▶ _Directions for this task_: Collect every line in the entries below that contains the string "height", matching case, and copy each one out.

▶ _Records provided_:
--- Start ---
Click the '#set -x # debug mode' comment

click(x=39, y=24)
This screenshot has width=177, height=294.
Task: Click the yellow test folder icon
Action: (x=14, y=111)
--- End ---
--- Start ---
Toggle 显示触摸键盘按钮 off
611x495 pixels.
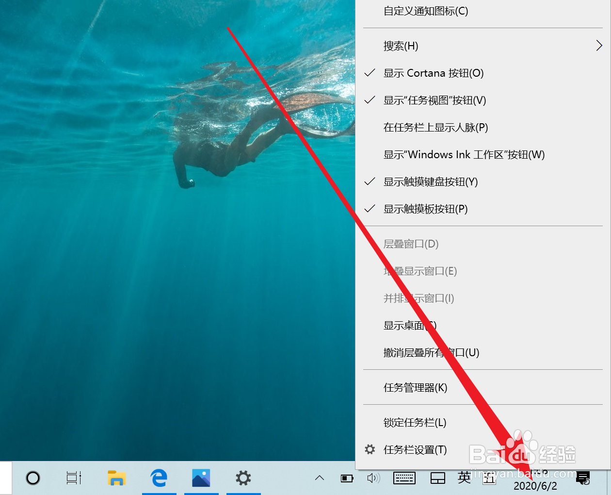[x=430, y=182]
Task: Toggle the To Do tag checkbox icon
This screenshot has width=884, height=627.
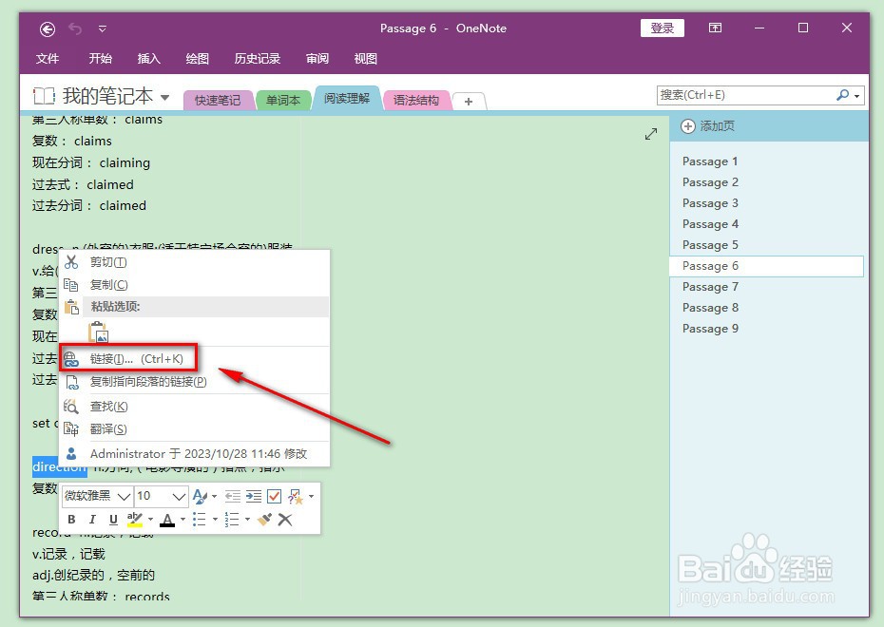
--- End ---
--- Start ---
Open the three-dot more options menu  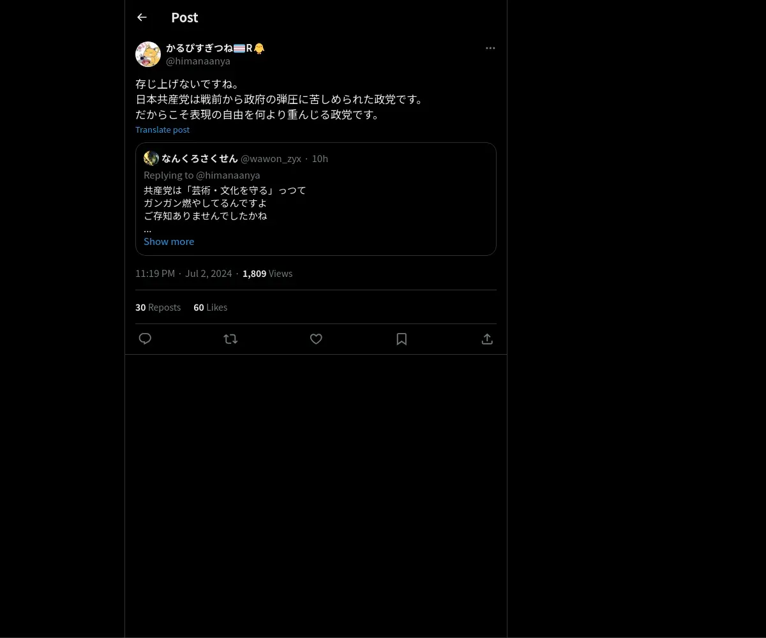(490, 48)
--- End ---
▶ _Correct output_:
This screenshot has width=177, height=294.
This screenshot has width=884, height=627.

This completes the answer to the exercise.